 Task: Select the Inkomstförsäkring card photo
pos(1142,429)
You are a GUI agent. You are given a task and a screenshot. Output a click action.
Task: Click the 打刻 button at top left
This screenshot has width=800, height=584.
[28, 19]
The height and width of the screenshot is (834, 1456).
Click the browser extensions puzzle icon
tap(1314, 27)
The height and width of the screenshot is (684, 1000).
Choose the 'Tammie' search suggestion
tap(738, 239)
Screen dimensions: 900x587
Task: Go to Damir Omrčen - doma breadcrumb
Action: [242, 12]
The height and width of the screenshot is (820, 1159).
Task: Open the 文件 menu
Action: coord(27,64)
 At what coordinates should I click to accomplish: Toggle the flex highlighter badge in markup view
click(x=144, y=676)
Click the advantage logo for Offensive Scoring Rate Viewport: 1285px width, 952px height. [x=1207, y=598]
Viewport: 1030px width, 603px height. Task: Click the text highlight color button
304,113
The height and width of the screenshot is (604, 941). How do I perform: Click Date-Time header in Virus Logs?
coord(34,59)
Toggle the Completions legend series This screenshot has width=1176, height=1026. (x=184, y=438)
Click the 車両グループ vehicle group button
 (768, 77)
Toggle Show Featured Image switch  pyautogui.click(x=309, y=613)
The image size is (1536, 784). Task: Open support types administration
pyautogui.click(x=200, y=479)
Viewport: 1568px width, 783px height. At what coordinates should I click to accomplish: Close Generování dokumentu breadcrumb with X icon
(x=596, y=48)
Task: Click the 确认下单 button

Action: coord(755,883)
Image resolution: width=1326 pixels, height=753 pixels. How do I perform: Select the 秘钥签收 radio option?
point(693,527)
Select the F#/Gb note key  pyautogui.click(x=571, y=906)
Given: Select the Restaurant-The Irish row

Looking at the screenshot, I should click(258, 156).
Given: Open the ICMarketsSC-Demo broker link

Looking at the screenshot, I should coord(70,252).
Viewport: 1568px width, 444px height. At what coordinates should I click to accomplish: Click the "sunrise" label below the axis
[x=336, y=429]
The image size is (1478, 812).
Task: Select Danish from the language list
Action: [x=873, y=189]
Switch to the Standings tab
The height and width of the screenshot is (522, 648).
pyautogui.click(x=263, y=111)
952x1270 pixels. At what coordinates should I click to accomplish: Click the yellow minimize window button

Task description => Word for word, repeat the data from its first line through the line with "Click the advantage", including both of those lines and no others.

Finished exercise =>
 Task: Select the Inkomstförsäkring card photo
pos(1142,429)
You are a GUI agent. You are given a task and a screenshot. Output a click action.
Task: Click the 打刻 button at top left
This screenshot has width=800, height=584.
[28, 19]
The height and width of the screenshot is (834, 1456).
Click the browser extensions puzzle icon
tap(1314, 27)
The height and width of the screenshot is (684, 1000).
Choose the 'Tammie' search suggestion
tap(738, 239)
Screen dimensions: 900x587
Task: Go to Damir Omrčen - doma breadcrumb
Action: [242, 12]
The height and width of the screenshot is (820, 1159).
Task: Open the 文件 menu
Action: coord(27,64)
 At what coordinates should I click to accomplish: Toggle the flex highlighter badge in markup view
click(x=144, y=676)
Click the advantage logo for Offensive Scoring Rate Viewport: 1285px width, 952px height. [x=1207, y=598]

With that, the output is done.